Tuesday, February 25, 2014
Today, The University of Tulsa College of Law announces the commitment of major new funding to establish the Access to Legal Education Scholarship (ALES). This new program awards an immediate and renewable $18,000 annual scholarship to qualified first-year College of Law students from a 12-state region beginning in fall 2014.
The new funding will provide entering students access to a legal education from a top 100 law school for less than the cost of attending other private and most public law schools in the region.
The newly established ALES program will create more than $50,000 in tuition savings for each entering JD student from Oklahoma, Arkansas, Colorado, Kansas, Missouri, Montana, Nebraska, New Mexico, North Dakota, South Dakota, Texas, and Wyoming.
“The ALES program directly responds to rising tuition, mounting student debt, and a challenging job market for law school graduates. A report released just last month by the American Bar Association Task Force on the Future of Legal Education encourages innovation among law schools, and TU Law is responding swiftly to this call to action with major new funding,” said Janet K. Levit, Dean and Dean John Rogers Endowed Chair of TU College of Law.

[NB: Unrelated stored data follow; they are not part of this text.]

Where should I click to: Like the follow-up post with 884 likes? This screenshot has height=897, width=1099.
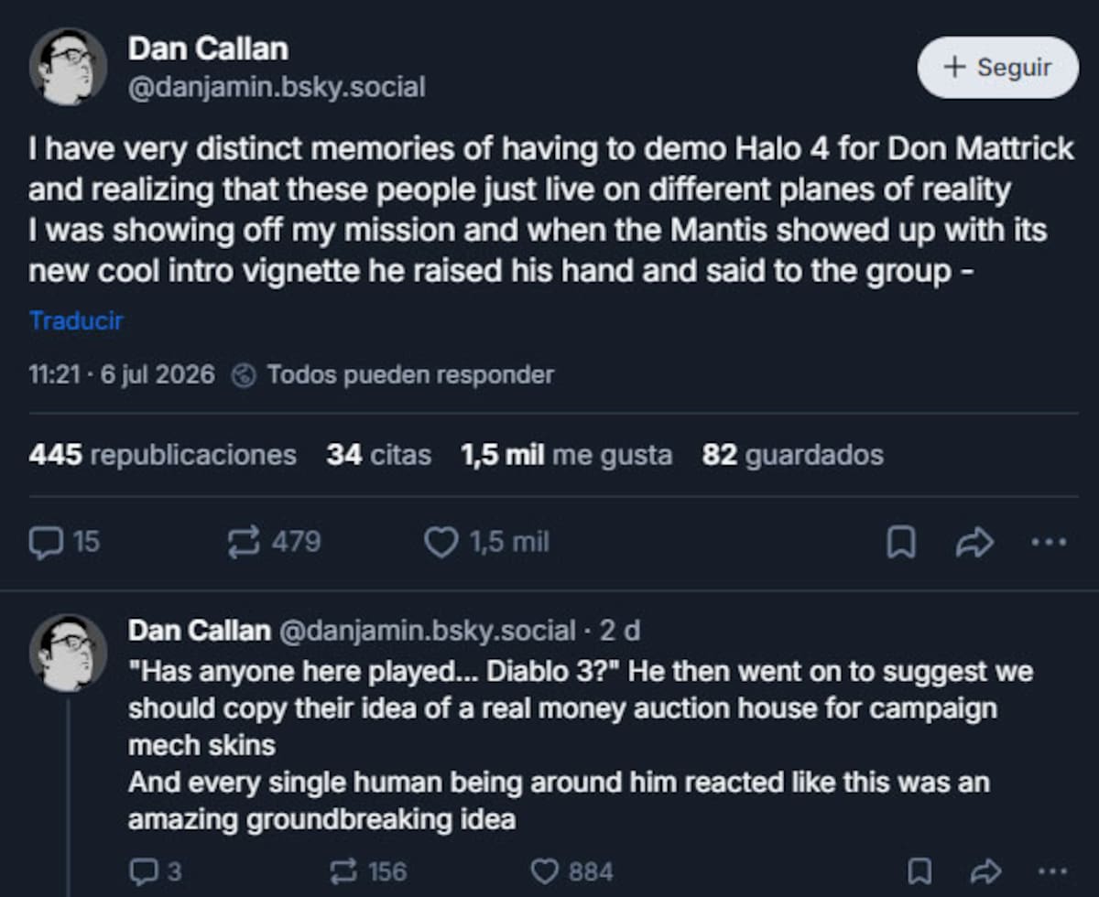tap(572, 870)
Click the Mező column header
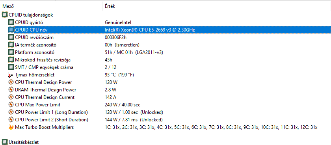 51,6
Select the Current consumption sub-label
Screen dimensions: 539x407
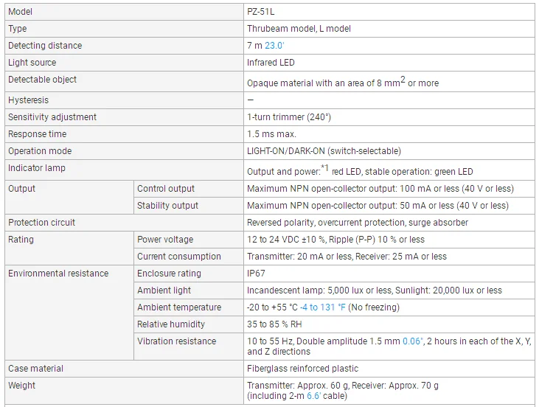[x=178, y=257]
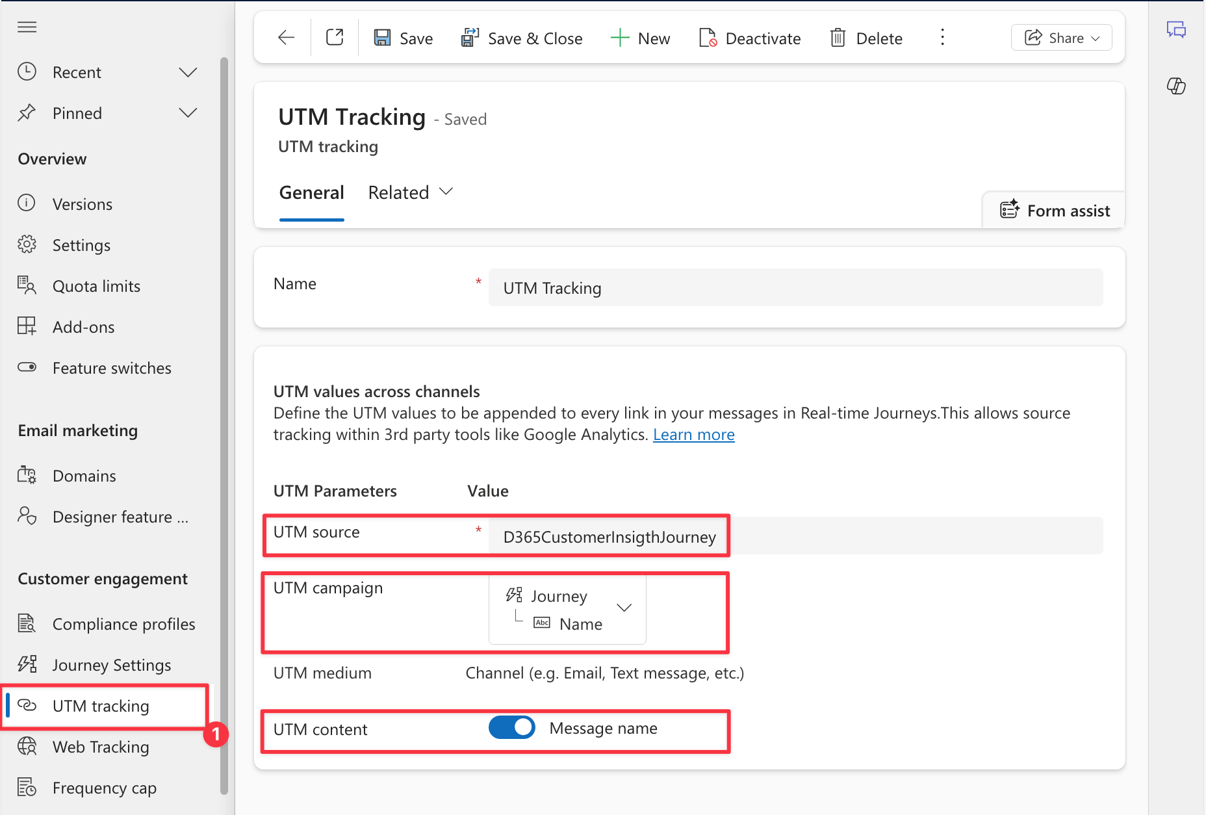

State bar associations and local governments report a need for more attorneys to serve their rural populations. At the same time, there is a growing need for lawyers to advocate for children and families, military veterans, and small companies.
“TU Law is at the forefront of an important shift to align the demand for legal services with a steady supply of exceptionally qualified lawyers,” Levit said. “We offer an excellent, highly individualized legal education rooted in practical experience. TU Law graduates, with less debt, will be prepared and willing to represent underserved populations in our region. This shift has the potential to fundamentally change the landscape of available options for those who practice law and those who need qualified legal assistance.”
TU College of Law is a leader in energy and natural resources law and Native American law, and it currently offers two active clinics in immigration law and family advocacy. In addition, its expanding experiential learning program is readying TU Law students for the practical responsibilities of public interest and small firm practice within the profession.